> [Exercise set]
(1) Answer these from the Khazanah passage, one line each:
(a) In which Khazanah fund is TIME dotCom Bhd the top performer?
(b) Who is Khazanah's new managing director?
(c) Which economic zone does the strategic fund contain, and in which state is it?
(2) Using the Khazanah passage, list every holding it names in Khazanah's strategic fund.
(3) Carry the Khazanah passage on from its final sentence.

AN underperformer in its early incarnation, TIME dotCom Bhd has evolved over the decades and is now the top performer in Khazanah Nasional Bhd’s commercial fund where the latter pools assets focused on long-term growth targets.

Khazanah also has a fund that contains assets deemed to be in line with its strategic role of helping develop Malaysia. According to the company’s new managing director, Datuk Shahril Ridza Ridzuan, its strategic fund only contains Telekom Malaysia Bhd (TM), Tenaga Nasional Bhd, Malaysia Airports Holdings Bhd, Malaysia Airlines Bhd and the Iskandar Malaysia economic zone in Johor.

Its commercial fund holds more companies and includes CIMB Group Holdings Bhd, IHH Healthcare Bhd, Axiata Group Bhd, Astro Malaysia Holdings Bhd, UEM Edgenta Bhd and UEM Sunrise Bhd.

> [Supplied material]
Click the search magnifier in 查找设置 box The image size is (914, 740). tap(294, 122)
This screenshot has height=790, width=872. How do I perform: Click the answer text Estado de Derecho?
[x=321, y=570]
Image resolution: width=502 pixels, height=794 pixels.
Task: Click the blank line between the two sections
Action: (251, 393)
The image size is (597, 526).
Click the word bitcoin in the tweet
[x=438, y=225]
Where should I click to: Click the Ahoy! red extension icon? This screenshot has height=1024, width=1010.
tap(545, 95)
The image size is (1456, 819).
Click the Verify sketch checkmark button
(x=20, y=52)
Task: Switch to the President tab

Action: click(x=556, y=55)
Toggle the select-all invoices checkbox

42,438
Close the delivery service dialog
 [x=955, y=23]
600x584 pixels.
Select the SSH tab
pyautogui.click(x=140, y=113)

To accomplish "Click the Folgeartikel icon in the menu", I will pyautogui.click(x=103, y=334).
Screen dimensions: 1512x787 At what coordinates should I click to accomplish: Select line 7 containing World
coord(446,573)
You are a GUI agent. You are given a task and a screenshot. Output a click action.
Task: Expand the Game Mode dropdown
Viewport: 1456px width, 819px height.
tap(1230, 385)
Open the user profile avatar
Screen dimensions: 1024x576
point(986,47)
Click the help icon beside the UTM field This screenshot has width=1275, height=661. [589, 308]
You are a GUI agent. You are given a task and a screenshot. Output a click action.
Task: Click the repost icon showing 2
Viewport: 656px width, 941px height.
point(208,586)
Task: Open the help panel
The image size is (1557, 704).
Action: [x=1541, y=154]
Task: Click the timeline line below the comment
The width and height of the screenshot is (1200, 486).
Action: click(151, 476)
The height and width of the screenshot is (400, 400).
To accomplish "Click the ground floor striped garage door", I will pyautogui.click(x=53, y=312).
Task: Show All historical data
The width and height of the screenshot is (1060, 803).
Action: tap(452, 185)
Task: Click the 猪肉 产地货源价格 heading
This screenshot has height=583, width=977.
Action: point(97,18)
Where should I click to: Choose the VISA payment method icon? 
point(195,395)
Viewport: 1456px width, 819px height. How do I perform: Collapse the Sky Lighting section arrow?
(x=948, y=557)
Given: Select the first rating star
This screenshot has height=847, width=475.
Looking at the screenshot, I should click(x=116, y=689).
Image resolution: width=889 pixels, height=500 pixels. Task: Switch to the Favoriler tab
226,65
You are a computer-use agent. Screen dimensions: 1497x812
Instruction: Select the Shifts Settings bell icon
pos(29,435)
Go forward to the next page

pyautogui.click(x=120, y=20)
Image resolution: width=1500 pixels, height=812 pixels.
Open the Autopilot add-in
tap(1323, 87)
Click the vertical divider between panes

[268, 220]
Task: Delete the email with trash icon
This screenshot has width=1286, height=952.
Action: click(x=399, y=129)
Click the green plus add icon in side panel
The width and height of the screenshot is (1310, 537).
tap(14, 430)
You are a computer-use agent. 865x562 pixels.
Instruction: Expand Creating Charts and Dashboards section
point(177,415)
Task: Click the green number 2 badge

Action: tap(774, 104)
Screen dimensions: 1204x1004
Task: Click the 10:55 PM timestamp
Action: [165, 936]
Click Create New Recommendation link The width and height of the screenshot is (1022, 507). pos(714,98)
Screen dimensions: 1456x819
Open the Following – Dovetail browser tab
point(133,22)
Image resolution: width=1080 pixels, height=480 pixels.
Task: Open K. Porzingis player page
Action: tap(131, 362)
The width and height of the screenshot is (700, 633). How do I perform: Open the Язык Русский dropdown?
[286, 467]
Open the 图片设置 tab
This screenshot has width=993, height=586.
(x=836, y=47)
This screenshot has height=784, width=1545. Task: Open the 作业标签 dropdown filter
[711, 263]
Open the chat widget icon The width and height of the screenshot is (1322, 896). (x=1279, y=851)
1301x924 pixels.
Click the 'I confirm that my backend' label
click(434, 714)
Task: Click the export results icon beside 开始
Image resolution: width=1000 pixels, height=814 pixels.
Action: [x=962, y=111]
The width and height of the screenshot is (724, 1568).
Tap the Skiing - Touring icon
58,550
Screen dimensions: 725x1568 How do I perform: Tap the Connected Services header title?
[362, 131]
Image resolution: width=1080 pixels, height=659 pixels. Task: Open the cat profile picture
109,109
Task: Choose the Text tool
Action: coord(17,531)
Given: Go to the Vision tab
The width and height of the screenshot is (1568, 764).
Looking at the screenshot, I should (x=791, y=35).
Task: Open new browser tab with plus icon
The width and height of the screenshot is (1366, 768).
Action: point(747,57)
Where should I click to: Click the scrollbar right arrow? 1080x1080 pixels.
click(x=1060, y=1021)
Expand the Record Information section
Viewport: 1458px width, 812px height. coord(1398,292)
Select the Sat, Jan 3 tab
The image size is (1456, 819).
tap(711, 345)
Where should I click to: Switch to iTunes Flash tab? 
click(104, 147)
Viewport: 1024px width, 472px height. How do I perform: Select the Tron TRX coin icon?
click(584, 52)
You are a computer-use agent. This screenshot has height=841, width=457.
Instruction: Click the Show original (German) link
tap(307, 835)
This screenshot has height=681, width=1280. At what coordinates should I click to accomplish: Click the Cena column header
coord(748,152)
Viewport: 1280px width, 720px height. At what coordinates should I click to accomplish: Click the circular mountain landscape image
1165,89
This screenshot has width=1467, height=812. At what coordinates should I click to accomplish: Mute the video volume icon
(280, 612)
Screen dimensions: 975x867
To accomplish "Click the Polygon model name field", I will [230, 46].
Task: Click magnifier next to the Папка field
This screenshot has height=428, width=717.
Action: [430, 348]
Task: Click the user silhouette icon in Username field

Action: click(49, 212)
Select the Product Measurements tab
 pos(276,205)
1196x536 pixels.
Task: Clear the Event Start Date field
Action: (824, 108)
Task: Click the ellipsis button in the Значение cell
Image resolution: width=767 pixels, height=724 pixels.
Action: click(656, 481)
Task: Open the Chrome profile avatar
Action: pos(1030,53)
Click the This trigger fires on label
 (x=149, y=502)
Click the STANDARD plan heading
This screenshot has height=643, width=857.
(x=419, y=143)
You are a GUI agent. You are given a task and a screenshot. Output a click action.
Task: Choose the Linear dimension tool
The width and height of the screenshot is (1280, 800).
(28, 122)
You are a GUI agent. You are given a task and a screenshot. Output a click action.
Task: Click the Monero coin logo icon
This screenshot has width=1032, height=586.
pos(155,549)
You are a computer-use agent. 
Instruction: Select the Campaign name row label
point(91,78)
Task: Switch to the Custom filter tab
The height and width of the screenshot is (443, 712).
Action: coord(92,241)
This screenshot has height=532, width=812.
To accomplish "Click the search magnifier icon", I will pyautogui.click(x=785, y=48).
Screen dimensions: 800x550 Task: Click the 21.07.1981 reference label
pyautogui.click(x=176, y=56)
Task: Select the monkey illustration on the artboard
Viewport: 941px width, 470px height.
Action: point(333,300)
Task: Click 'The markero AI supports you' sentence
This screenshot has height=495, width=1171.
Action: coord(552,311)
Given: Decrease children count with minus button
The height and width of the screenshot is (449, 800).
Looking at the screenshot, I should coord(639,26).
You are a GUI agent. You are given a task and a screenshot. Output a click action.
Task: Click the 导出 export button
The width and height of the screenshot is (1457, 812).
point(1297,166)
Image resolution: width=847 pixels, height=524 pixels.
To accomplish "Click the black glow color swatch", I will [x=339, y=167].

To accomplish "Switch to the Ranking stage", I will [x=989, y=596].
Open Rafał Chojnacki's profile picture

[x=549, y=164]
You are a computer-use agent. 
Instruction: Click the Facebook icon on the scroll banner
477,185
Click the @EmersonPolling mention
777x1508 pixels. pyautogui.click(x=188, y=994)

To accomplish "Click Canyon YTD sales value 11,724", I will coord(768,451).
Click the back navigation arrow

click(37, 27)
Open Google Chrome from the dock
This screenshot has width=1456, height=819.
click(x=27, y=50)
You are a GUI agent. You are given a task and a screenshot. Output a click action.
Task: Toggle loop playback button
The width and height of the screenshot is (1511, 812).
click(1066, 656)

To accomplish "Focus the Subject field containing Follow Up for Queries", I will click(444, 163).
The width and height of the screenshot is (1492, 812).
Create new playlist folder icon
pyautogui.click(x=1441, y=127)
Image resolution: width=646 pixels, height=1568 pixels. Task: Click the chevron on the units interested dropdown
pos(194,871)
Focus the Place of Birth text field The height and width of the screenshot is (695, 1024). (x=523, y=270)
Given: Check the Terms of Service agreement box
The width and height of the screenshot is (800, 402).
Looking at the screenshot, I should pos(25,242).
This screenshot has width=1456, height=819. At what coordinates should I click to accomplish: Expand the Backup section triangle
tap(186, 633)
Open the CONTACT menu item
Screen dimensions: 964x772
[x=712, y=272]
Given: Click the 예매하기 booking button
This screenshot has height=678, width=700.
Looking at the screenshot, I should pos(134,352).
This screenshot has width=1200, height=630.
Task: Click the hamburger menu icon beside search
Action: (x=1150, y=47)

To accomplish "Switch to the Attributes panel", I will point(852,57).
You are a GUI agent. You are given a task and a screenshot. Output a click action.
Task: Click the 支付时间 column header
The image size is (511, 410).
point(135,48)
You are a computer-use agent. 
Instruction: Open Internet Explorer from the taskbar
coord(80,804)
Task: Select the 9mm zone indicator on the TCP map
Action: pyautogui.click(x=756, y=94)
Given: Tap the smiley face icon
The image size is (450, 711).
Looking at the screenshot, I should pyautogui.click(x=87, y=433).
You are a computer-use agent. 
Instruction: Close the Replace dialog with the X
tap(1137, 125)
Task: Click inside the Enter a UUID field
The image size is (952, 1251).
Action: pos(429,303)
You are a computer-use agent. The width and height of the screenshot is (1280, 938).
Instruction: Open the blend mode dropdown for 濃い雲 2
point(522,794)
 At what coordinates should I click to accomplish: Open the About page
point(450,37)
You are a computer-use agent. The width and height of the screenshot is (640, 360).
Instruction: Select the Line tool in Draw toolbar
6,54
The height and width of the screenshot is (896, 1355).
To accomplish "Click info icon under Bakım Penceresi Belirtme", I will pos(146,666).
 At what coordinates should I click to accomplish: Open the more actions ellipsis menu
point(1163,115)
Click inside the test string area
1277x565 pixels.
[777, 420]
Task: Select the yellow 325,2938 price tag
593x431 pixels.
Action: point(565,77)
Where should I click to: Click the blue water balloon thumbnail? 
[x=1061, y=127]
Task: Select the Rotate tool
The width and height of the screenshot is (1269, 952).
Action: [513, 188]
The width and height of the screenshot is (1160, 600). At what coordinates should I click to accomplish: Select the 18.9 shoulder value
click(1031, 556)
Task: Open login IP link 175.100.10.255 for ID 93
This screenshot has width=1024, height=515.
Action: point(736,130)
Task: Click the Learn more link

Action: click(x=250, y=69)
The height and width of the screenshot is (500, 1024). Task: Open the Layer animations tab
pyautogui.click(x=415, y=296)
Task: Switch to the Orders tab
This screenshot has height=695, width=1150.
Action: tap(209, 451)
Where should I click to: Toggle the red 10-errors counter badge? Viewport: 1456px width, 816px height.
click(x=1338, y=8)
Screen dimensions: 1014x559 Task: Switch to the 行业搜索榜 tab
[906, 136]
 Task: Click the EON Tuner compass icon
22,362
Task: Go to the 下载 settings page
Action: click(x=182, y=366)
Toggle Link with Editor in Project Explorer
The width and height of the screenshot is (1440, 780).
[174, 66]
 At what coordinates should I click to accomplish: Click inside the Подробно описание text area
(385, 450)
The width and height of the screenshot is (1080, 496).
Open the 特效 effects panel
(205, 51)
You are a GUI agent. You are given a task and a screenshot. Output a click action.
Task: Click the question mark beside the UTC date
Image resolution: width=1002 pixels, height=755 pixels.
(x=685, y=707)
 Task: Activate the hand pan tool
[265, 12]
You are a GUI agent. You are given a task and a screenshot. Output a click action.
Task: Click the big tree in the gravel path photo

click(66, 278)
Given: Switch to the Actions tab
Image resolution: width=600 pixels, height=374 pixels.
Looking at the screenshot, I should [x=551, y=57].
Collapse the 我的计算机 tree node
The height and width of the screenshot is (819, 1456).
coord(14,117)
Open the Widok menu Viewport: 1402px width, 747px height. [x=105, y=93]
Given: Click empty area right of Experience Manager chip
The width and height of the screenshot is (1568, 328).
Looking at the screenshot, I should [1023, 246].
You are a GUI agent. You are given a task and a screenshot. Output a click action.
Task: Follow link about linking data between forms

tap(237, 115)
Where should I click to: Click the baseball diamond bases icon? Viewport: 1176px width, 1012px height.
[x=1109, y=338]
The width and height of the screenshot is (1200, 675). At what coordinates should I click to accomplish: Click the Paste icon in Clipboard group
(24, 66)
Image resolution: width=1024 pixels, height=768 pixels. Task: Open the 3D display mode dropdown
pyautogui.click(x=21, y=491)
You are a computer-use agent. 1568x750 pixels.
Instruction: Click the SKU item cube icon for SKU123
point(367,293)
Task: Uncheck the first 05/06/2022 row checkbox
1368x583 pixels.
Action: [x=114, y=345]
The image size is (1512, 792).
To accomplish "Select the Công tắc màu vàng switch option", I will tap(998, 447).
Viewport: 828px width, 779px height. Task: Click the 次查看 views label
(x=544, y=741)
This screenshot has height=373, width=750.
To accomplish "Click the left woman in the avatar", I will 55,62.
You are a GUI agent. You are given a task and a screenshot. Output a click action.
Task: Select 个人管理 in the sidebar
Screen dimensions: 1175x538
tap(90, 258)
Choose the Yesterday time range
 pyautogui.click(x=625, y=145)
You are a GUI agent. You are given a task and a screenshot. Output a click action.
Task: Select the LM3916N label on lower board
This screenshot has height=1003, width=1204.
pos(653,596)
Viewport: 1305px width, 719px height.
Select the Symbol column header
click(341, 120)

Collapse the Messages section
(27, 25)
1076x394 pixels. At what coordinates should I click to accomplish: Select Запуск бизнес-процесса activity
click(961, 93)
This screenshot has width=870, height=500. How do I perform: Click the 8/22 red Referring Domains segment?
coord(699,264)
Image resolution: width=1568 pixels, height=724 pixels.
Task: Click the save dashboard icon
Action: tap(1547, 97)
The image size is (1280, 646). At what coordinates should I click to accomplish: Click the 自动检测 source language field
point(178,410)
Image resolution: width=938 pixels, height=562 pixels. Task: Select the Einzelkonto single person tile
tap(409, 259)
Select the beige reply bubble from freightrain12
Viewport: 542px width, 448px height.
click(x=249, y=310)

> [Solved problems]
(1)
(a) The commercial fund.
(b) Datuk Shahril Ridza Ridzuan.
(c) The Iskandar Malaysia economic zone, in Johor.

(2)
Telekom Malaysia Bhd (TM)
Tenaga Nasional Bhd
Malaysia Airports Holdings Bhd
Malaysia Airlines Bhd
The Iskandar Malaysia economic zone in Johor

(3)
In his first interview with The Edge as managing director of Khazanah last week, Shahril made it clear that the company’s new approach to its commercial fund will be fully portfolio-based, but noted that it will take time to restructure its portfolio.

A number of solid companies stand out.

Bloomberg data shows that TIME is one of the outperformers in Khazanah’s portfolio as the telecommunications company has provided a total return of 913% over the last 10 years, translating into a compound annual gain of 26% over that period. That is impressive by most standards.

Over the same period, UEM Edgenta, CIMB Group and Axiata also saw a strong run-up in their share prices, giving total returns of 658%, 149% and 142% respectively.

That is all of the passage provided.